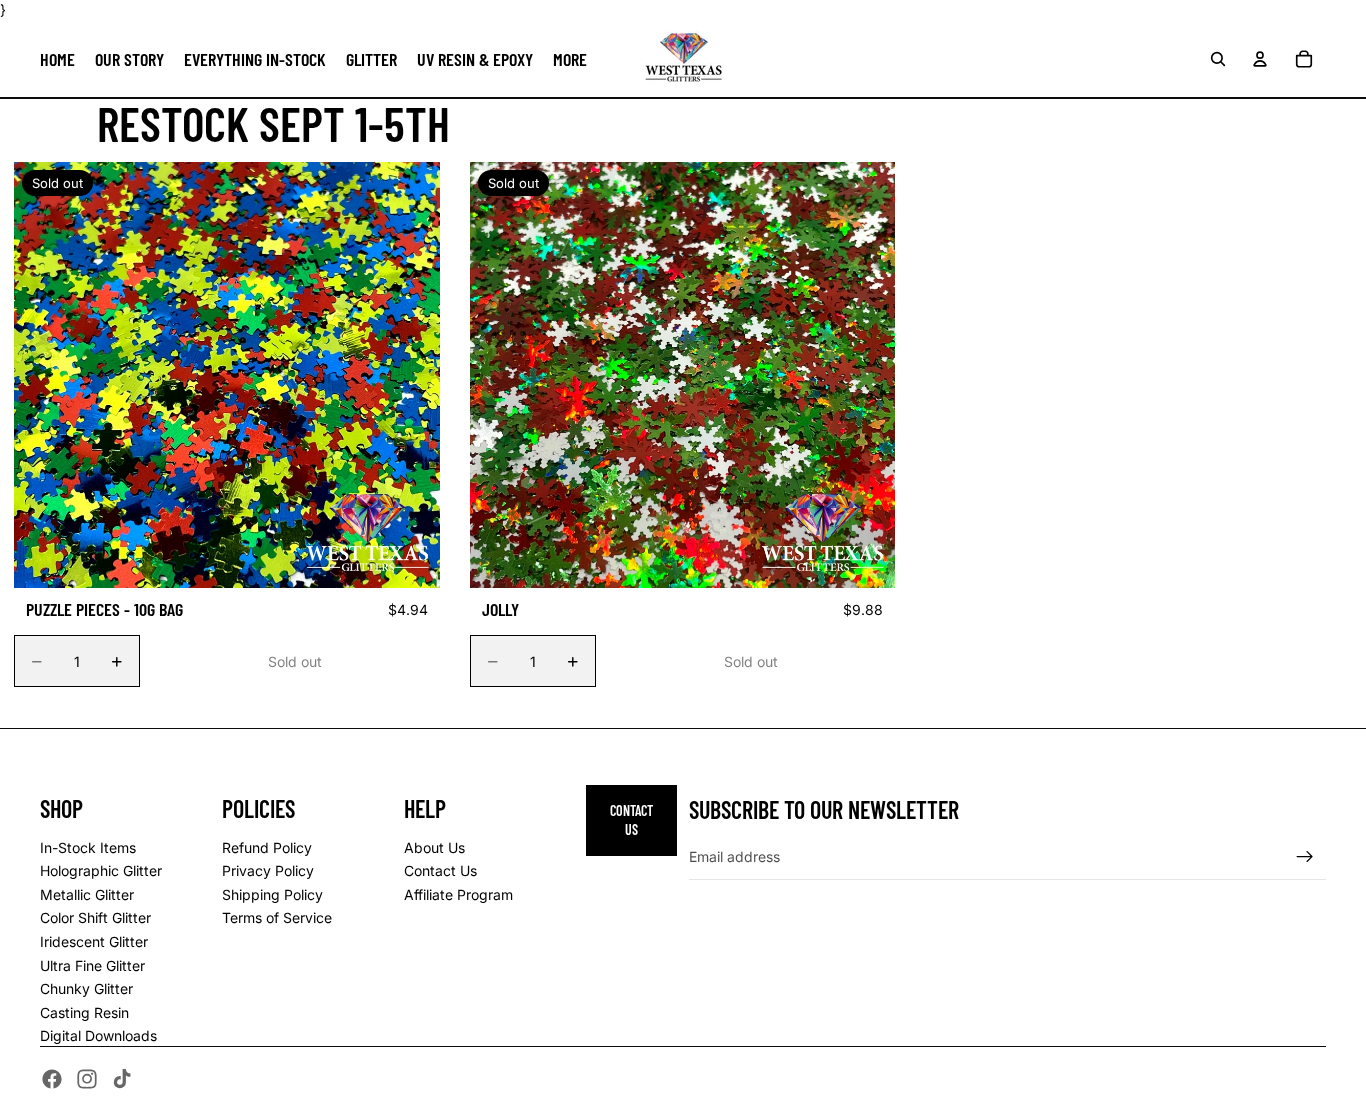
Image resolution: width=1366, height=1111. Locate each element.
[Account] (1260, 58)
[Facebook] (52, 1079)
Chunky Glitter (86, 988)
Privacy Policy (268, 870)
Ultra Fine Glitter (92, 965)
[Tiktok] (122, 1079)
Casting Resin (84, 1012)
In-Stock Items (88, 847)
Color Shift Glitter (95, 917)
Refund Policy (267, 847)
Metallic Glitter (87, 894)
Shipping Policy (272, 894)
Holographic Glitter (101, 870)
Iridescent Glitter (94, 941)
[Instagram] (87, 1079)
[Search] (1218, 58)
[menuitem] (570, 58)
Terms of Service (277, 917)
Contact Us (440, 870)
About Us (434, 847)
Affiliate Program (458, 894)
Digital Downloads (98, 1035)
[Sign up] (1305, 857)
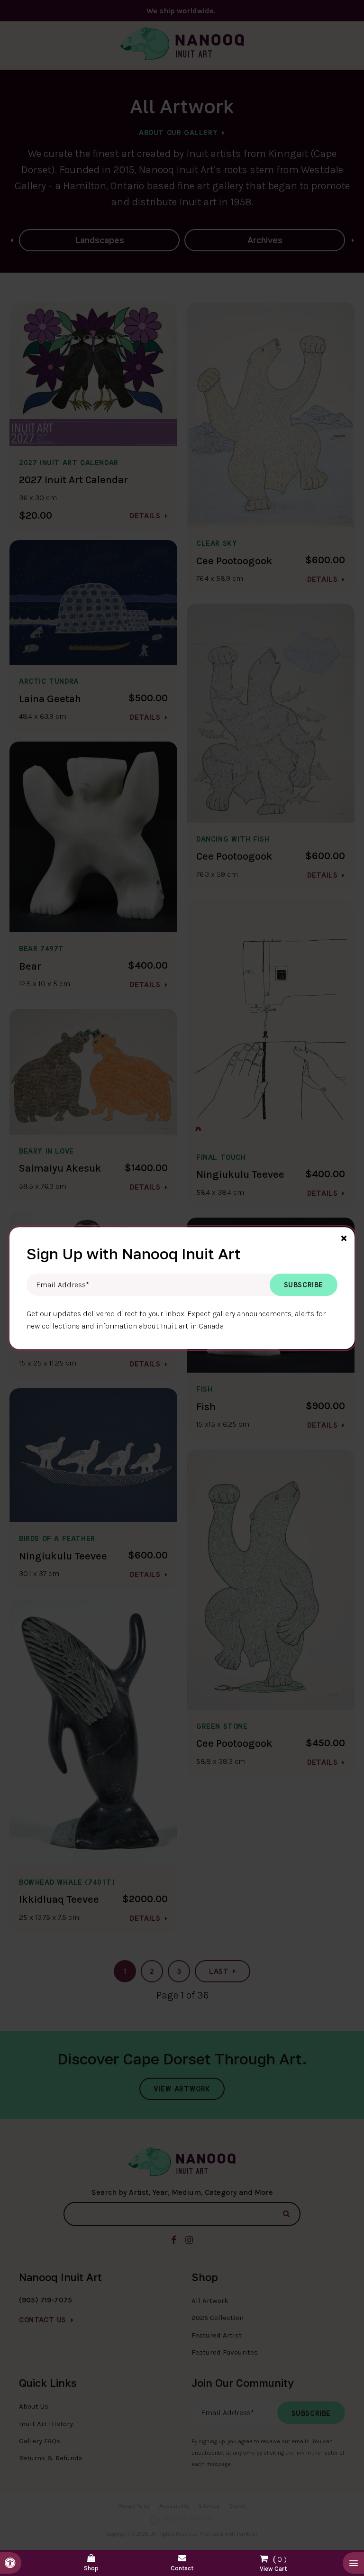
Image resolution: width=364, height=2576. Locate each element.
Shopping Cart (273, 2561)
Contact (182, 2568)
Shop (91, 2568)
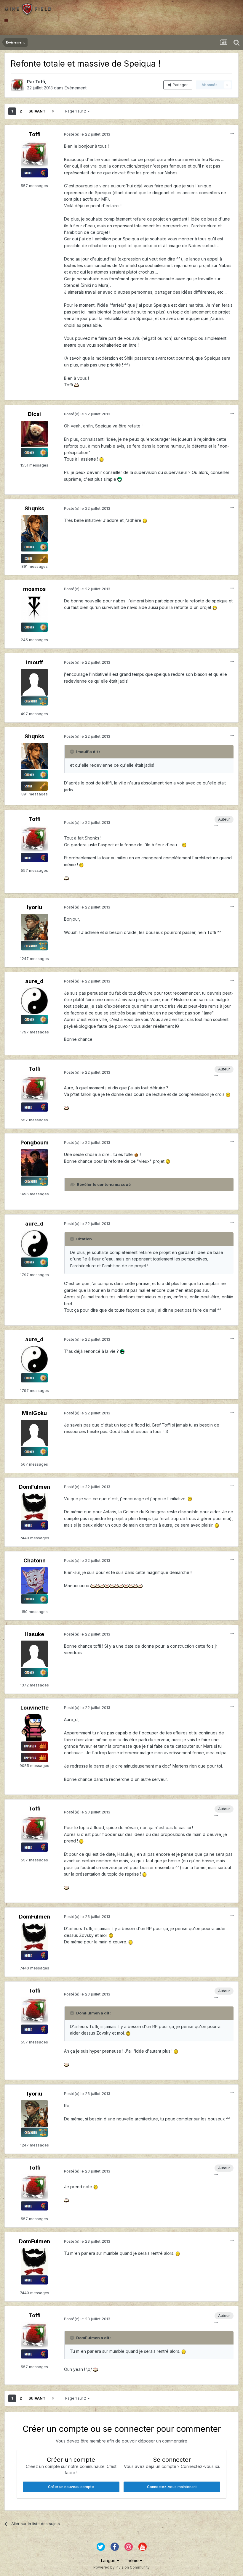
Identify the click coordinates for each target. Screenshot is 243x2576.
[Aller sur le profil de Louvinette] (34, 1727)
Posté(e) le (87, 134)
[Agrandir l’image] (76, 384)
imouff (34, 662)
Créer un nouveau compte (71, 2487)
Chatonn (34, 1560)
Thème (132, 2560)
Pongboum (34, 1142)
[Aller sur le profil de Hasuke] (34, 1654)
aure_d (34, 981)
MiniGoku (34, 1413)
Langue (109, 2560)
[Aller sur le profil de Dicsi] (34, 434)
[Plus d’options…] (232, 133)
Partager (179, 85)
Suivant (36, 111)
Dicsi (34, 414)
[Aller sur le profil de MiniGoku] (34, 1433)
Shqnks (34, 508)
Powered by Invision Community (121, 2567)
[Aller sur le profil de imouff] (34, 682)
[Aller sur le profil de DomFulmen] (34, 1506)
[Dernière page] (53, 111)
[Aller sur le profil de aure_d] (34, 1001)
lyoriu (34, 907)
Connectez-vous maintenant (172, 2487)
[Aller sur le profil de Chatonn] (34, 1580)
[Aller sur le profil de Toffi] (17, 84)
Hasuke (34, 1634)
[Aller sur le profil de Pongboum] (34, 1162)
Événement (76, 87)
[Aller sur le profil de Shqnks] (34, 528)
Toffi (40, 81)
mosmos (34, 589)
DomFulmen (34, 1487)
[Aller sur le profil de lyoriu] (34, 927)
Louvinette (34, 1708)
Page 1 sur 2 (76, 111)
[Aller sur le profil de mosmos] (34, 608)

_Work instruction_
Copy only this from above: the line containing "Shop (91, 2568)", the line containing "[Aller sur le profil de DomFulmen] (34, 1506)", and all lines between, printed exactly. Leave out the pictures.

_Output for this task_
Shop (91, 2568)
Identify the click coordinates for each target. Screenshot is 243x2576.
[Aller sur le profil de Louvinette] (34, 1727)
Posté(e) le (87, 134)
[Agrandir l’image] (76, 384)
imouff (34, 662)
Créer un nouveau compte (71, 2487)
Chatonn (34, 1560)
Thème (132, 2560)
Pongboum (34, 1142)
[Aller sur le profil de Hasuke] (34, 1654)
aure_d (34, 981)
MiniGoku (34, 1413)
Langue (109, 2560)
[Aller sur le profil de Dicsi] (34, 434)
[Plus d’options…] (232, 133)
Partager (179, 85)
Suivant (36, 111)
Dicsi (34, 414)
[Aller sur le profil de MiniGoku] (34, 1433)
Shqnks (34, 508)
Powered by Invision Community (121, 2567)
[Aller sur le profil de imouff] (34, 682)
[Aller sur le profil de DomFulmen] (34, 1506)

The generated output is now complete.